*** Begin section ***
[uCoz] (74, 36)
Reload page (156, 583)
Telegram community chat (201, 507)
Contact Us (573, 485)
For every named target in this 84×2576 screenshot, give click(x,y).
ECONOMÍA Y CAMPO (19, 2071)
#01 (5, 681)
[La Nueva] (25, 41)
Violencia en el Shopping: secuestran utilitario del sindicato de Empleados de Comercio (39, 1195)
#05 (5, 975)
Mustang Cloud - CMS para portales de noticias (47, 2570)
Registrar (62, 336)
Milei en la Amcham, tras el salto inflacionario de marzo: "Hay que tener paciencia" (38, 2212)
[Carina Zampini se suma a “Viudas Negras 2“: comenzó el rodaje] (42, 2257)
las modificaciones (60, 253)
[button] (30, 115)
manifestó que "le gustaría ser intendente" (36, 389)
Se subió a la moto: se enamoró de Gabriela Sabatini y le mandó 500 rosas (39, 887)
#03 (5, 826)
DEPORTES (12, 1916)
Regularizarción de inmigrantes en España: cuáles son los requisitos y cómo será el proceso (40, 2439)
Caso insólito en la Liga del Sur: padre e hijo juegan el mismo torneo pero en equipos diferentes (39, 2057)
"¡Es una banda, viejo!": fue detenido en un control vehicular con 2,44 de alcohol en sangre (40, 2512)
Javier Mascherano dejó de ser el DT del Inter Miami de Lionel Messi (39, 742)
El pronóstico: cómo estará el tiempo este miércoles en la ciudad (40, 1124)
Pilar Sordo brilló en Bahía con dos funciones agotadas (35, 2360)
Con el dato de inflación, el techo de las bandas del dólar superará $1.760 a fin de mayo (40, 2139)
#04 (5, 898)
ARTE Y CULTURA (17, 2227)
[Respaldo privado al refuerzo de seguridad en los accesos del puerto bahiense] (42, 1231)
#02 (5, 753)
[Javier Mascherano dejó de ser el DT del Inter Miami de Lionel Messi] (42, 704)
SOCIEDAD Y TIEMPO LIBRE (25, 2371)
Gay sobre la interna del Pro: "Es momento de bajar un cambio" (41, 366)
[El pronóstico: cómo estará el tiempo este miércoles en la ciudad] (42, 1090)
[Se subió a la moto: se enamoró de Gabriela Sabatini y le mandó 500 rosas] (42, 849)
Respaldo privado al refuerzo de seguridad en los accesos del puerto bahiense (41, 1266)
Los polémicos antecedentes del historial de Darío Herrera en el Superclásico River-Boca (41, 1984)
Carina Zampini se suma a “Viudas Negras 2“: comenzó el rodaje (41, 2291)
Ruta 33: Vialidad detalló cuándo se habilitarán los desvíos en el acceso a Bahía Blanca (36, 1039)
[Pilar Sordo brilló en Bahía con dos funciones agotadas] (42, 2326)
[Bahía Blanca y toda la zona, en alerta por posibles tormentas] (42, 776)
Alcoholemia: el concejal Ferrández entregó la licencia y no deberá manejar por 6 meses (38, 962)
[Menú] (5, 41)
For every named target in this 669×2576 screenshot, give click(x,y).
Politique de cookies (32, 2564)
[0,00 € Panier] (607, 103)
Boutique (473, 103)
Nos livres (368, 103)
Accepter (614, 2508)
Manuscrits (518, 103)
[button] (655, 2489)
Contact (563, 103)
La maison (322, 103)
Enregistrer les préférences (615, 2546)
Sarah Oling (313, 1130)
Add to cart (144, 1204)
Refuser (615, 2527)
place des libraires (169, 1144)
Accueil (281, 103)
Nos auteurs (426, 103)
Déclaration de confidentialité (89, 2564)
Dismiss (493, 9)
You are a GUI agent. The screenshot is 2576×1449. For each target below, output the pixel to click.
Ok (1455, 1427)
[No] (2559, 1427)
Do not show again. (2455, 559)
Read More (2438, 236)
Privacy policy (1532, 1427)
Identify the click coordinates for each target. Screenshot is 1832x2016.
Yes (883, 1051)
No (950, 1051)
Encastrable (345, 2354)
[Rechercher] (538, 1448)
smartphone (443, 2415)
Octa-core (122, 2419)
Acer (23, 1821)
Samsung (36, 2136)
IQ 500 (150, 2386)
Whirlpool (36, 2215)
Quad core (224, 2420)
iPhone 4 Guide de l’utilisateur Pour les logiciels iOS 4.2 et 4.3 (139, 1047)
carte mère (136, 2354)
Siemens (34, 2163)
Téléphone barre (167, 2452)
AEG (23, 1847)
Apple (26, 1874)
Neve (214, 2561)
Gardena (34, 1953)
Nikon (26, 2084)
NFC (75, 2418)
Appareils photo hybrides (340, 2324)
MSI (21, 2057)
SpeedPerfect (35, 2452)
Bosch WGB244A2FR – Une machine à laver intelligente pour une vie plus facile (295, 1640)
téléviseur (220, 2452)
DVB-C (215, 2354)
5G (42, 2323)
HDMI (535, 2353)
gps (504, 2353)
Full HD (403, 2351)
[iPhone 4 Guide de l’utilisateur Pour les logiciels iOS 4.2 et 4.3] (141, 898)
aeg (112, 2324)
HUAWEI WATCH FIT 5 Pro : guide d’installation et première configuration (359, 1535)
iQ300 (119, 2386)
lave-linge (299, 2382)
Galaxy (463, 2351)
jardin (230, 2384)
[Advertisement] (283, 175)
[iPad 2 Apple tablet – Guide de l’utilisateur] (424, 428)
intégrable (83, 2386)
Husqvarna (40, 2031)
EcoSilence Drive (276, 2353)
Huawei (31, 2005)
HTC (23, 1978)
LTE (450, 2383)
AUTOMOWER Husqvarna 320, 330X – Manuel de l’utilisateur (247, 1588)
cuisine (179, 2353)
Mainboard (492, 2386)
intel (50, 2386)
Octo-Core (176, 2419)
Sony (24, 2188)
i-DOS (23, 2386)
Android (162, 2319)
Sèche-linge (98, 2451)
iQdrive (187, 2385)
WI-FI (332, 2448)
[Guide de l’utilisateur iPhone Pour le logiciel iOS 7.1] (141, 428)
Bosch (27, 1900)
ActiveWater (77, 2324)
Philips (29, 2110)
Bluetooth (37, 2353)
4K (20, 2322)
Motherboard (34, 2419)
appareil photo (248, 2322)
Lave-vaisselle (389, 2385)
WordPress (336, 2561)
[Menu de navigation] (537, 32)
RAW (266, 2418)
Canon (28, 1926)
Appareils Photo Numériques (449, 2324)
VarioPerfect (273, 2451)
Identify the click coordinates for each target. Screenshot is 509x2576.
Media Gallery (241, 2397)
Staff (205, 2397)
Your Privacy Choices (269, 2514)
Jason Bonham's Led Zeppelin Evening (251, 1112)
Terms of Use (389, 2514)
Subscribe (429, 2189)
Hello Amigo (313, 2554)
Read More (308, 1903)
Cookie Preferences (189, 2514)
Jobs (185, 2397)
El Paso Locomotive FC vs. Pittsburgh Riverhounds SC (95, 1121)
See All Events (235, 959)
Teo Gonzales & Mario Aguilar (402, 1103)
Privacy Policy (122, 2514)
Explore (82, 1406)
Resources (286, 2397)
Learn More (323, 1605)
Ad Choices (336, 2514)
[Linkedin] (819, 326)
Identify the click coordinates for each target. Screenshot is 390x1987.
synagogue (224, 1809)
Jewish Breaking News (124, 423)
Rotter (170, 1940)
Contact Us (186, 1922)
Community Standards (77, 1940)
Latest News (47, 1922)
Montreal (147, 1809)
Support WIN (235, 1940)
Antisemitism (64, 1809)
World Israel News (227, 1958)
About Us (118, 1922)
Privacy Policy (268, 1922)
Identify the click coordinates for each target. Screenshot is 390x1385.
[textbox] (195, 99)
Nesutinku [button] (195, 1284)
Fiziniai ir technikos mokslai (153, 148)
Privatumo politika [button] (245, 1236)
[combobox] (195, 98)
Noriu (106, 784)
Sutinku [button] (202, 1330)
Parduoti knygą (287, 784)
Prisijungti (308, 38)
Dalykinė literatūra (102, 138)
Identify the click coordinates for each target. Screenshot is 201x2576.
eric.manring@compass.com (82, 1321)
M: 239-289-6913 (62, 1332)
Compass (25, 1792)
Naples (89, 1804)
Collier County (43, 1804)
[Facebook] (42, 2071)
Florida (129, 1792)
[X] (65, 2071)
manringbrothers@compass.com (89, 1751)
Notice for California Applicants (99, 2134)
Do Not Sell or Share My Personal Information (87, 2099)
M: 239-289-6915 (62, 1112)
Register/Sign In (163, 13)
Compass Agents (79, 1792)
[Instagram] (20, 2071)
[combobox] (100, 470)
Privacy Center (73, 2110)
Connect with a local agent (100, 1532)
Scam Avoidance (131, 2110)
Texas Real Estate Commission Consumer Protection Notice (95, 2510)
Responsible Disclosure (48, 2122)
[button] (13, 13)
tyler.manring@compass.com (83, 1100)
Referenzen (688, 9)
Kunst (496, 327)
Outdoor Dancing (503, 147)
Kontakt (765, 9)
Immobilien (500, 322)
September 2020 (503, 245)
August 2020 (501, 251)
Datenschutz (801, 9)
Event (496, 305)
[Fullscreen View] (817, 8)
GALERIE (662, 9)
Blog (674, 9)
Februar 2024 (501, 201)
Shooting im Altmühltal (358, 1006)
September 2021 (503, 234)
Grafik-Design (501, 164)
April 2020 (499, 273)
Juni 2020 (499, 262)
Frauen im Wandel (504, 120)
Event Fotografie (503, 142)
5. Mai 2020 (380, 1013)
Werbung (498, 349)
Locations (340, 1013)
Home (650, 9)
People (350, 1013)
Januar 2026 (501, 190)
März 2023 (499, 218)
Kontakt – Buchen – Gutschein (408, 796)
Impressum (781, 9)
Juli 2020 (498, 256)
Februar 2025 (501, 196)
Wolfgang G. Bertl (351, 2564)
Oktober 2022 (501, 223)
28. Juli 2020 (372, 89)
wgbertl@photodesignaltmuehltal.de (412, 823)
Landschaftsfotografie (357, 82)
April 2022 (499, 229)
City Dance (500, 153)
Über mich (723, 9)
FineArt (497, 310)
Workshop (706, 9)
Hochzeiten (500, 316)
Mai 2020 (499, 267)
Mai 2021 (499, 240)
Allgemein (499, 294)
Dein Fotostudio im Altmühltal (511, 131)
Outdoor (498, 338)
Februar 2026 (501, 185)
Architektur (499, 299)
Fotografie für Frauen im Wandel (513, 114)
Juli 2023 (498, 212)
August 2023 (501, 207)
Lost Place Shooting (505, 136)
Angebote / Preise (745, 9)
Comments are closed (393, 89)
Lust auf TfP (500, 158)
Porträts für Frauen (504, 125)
*** End section ***
### Aim of the exercise
Wherever a line in the entries holds "Miami", copy that line.

### Exercise output
Javier Mascherano dejó de ser el DT del Inter Miami de Lionel Messi (39, 742)
[Javier Mascherano dejó de ser el DT del Inter Miami de Lionel Messi] (42, 704)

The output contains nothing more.